» **EXERCISE DATA**:

:::

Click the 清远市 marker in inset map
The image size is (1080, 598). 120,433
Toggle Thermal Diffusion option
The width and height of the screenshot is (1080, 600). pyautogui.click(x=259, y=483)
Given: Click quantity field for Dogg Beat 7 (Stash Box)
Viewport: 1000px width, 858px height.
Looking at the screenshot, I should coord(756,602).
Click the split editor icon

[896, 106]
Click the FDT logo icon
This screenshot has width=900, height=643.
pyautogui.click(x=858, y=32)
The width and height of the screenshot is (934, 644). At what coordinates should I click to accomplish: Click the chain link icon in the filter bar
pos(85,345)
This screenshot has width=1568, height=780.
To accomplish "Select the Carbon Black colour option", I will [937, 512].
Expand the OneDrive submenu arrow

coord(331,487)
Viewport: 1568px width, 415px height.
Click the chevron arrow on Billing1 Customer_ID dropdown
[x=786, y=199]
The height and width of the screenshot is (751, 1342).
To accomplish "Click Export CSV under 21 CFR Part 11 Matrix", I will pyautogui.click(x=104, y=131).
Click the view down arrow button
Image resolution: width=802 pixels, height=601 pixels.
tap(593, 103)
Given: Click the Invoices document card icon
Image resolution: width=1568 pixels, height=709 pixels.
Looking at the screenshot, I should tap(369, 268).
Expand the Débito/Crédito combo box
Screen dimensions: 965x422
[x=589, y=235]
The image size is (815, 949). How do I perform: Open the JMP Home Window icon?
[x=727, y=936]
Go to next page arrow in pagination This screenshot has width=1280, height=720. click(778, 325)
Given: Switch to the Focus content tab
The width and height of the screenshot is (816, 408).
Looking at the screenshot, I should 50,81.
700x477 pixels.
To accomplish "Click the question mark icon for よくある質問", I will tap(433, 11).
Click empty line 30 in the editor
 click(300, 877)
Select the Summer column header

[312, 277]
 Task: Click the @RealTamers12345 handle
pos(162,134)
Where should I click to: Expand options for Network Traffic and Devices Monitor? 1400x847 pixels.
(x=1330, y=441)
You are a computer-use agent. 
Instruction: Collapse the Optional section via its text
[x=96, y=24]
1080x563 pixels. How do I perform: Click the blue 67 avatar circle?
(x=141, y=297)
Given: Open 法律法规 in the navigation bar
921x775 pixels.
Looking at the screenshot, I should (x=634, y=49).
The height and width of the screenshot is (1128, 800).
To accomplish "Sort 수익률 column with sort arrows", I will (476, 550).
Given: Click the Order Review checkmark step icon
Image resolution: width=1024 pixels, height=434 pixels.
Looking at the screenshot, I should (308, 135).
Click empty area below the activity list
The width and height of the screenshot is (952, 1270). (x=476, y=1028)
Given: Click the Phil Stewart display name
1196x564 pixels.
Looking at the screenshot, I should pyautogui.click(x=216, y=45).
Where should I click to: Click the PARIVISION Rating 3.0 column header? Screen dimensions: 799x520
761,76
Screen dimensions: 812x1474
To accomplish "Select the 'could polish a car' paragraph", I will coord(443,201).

:::

» **BRIEF**: Where a line contains "Where should I click to: Click", begin there and output each line through the end of the data above, exactly; give no other lines.

» **TASK RESPONSE**:
Where should I click to: Click the PARIVISION Rating 3.0 column header? Screen dimensions: 799x520
761,76
Screen dimensions: 812x1474
To accomplish "Select the 'could polish a car' paragraph", I will coord(443,201).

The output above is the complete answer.